> [PROMPT] The answer is an exact repeat of the entries below, with the pictures omitted.
- - -
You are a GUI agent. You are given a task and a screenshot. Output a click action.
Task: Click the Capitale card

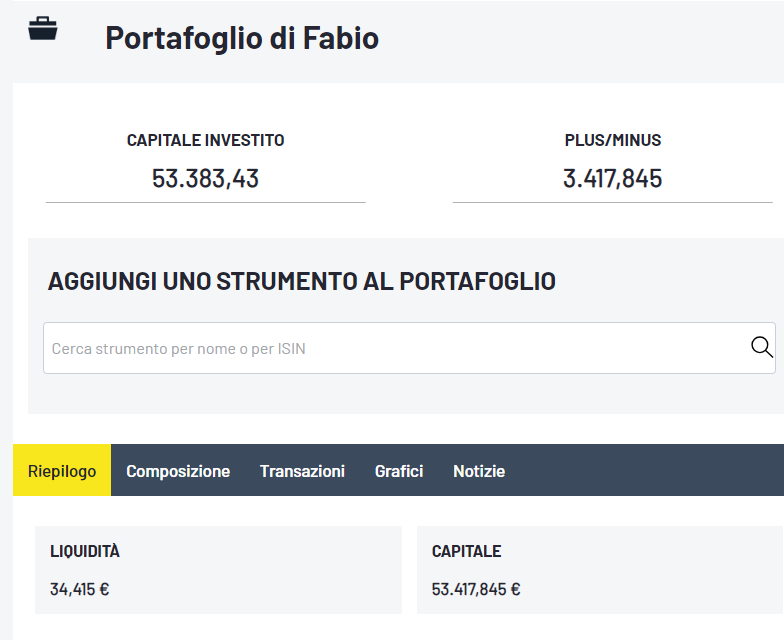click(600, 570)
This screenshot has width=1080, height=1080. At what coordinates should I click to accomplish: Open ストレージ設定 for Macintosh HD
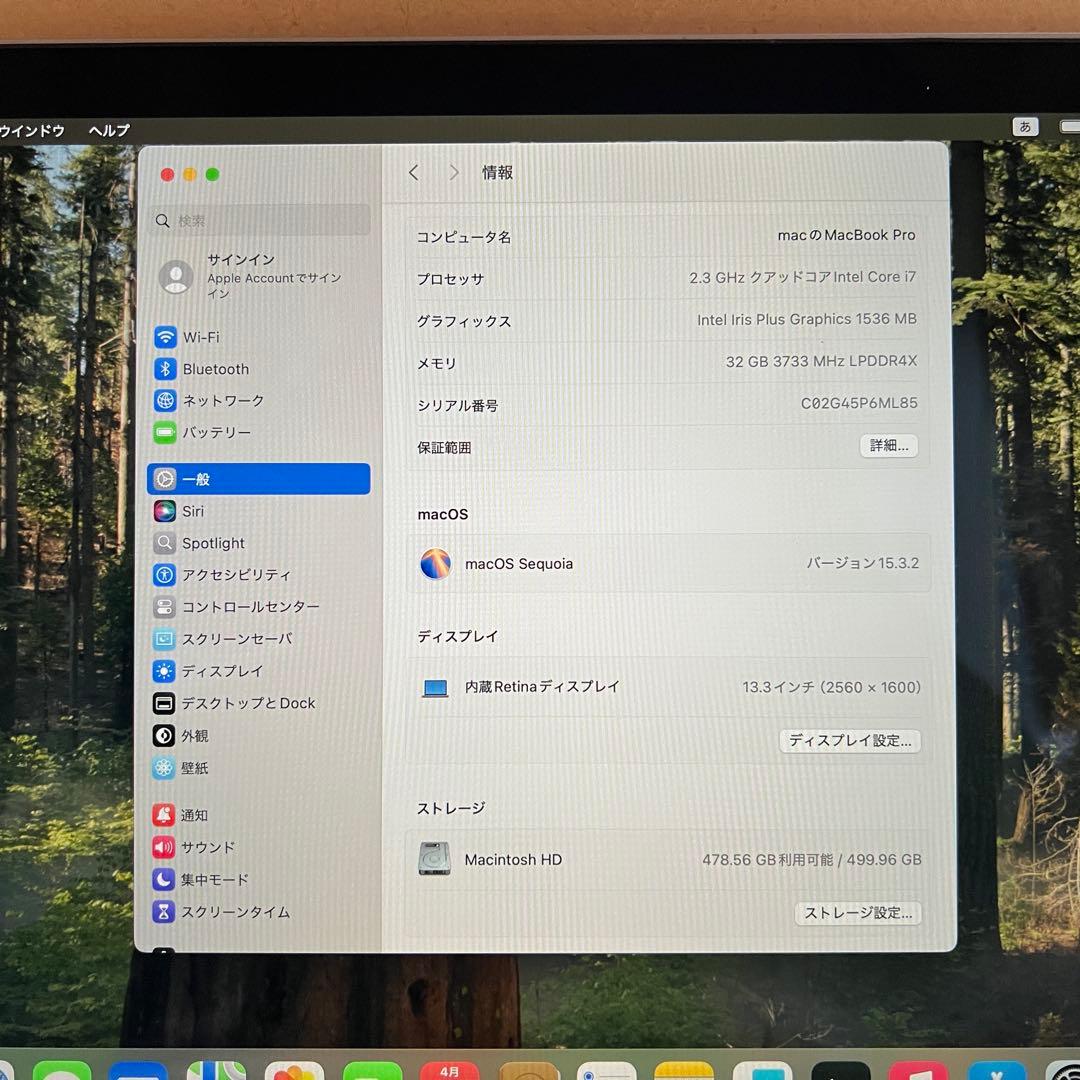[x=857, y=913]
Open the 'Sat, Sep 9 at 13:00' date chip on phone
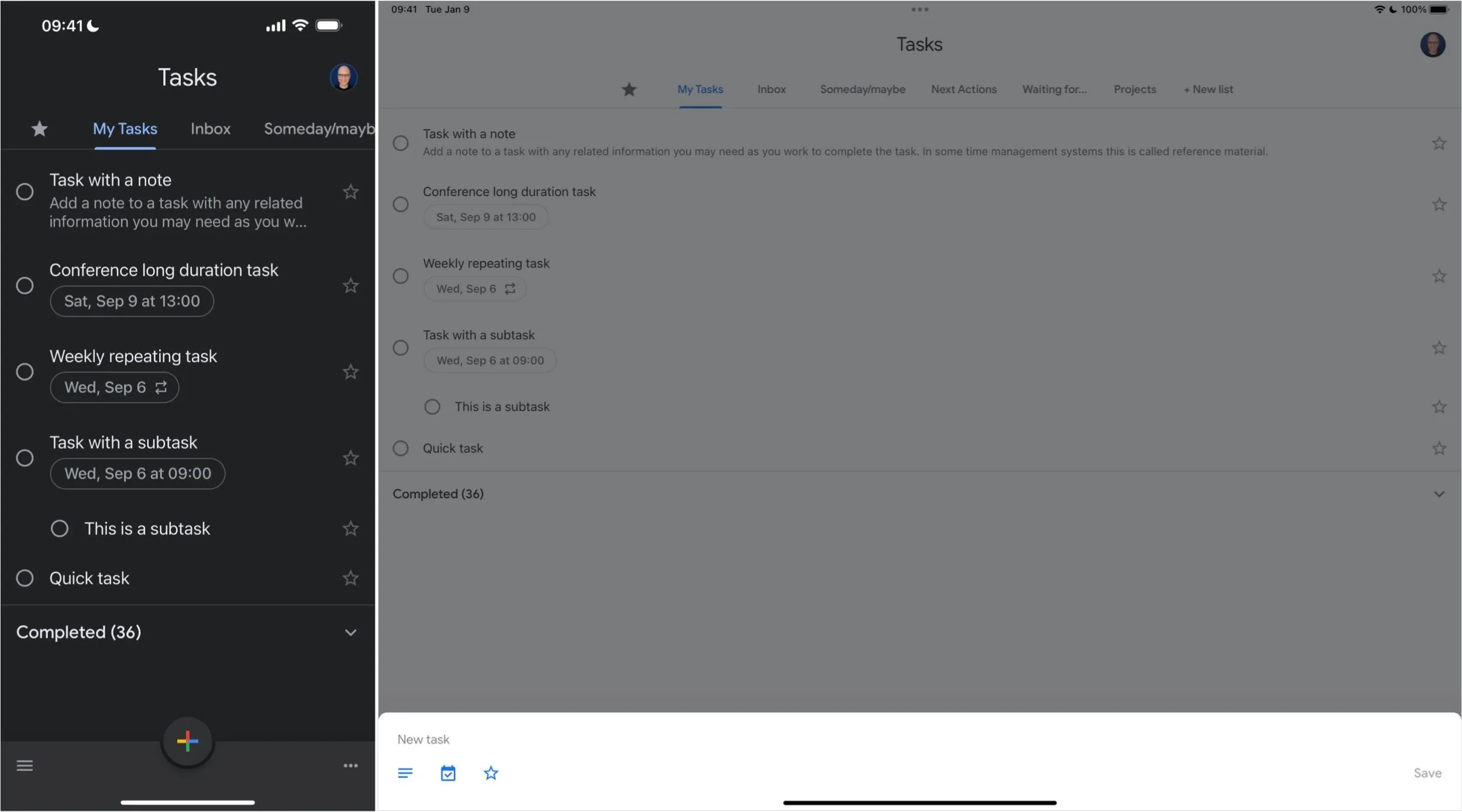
- - -
> [TASK ANSWER]
You are a GUI agent. You are given a task and a screenshot. Output a click action.
Task: Click the Capitale card

click(600, 570)
This screenshot has width=1080, height=1080. At what coordinates should I click to accomplish: Open ストレージ設定 for Macintosh HD
[x=857, y=913]
Open the 'Sat, Sep 9 at 13:00' date chip on phone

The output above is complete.